Section 1981 provides, in pertinent part, that "[a]ll persons within the jurisdiction of the United States shall have the same right in every State . . . to make and enforce contracts." Subsection (b) defines "make and enforce contracts" as including "the making, performance, modification, and termination of contracts, and the enjoyment of all benefits, privileges, terms, and conditions of the contractual relationship." 42 U.S.C. § 1981(b). A plaintiff asserting a claim under § 1981 "must show three things: (1) membership in a protected class; (2) discriminatory intent on the part the defendant; and (3) interference with the rights or benefits associated with making and enforcing contracts." Sparrow v. Bank of Am., No. 14-cv-388, 2014 WL 4388350, at *8 (D. Md. Sept. 4, 2014) (citing Painter's Mill Grille, LLC v. Brown, 716 F.3d 342, 349 (4th Cir. 2013)). The Fourth Circuit permits a plaintiff to bring a § 1981 claim based on third party interference when the plaintiff shows that the defendant both possessed sufficient authority to significantly interfere with the individual's ability to obtain contracts with third parties, and that the [defendant] actually exercised that authority to the [plaintiff's] detriment." Painter's Mill Grille, 716 F.3d at 351.

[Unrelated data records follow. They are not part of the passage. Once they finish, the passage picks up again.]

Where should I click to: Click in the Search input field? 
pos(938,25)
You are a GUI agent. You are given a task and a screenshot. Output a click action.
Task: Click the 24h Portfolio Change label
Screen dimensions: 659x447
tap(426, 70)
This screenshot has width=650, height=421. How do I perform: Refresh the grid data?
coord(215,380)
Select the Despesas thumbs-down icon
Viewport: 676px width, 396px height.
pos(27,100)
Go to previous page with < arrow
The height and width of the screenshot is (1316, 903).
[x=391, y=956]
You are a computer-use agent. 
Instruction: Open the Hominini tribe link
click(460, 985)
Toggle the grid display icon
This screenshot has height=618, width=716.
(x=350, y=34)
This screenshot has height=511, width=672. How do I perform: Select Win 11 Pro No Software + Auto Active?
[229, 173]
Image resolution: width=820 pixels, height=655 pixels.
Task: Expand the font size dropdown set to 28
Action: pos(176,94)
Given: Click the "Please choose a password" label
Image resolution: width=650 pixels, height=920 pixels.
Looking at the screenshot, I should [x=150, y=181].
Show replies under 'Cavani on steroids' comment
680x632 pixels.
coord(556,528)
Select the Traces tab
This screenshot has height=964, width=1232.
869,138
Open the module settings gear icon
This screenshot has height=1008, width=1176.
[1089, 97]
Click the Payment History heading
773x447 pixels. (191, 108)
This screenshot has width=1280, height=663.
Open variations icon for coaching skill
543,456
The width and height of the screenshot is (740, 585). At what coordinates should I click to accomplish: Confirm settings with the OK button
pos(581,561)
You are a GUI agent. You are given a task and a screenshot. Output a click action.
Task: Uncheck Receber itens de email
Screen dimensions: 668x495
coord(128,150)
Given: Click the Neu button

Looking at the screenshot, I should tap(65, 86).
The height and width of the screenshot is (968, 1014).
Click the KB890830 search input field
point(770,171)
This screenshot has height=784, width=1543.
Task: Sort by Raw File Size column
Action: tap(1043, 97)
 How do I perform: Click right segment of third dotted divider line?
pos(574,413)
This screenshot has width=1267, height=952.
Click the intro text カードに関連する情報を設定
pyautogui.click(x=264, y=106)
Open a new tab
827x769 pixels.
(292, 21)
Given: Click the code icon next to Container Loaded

At the outset, the court rejects defendant's argument that she is not a proper party under 42 U.S.C. § 1981 because plaintiffs' interests "were only enforceable against the Restaurant, to which Plaintiffs made payments." (Def.'s Mot. to Dismiss 7, Dkt. No. 12.) The cases to which defendant cites refer specifically to the scope of the right to contract regarding retail sales. See Youngblood v. Hy-Vee Food Stores, Inc., 266 F.3d 851, 854 (8th Cir. 2001); Baltimore-Clark v. Kinko's, Inc., 270 F. Supp. 2d 695, 699 (D. Md. 2003). But the court's analysis as to a retail transaction is distinct from its analysis as to service in a restaurant because, in the latter context, the contractual relationship "continues over the course of the meal and entitles the customer to benefits in addition to the meal purchased." Eddy v. Waffle House, Inc., 482 F.3d 674, 678 (4th Cir. 2007) cert. granted, judgment vacated on other grounds, 554 U.S. 911 (2008) (internal quotations and citations omitted). Furthermore, it is clear that a plaintiff may state a claim against a third party for interfering with her contractual interests. See Painter's Mill Grille, 716 F.3d at 349.

Plaintiffs first assert that Lipscomb interfered with their contractual interest to eat their meals in peace without harassment or accusations. Specifically, the complaint alleges that Lipscomb "continuously swe[pt] the floor around [their] table," that she warned them that "there are cameras, and if you are taking food, you need to put it back on the table" and walked away, and that she informed Ayers and two white men that she saw plaintiffs putting food in Phyllis's purse. (Compl. ¶¶ 19-22, 29.)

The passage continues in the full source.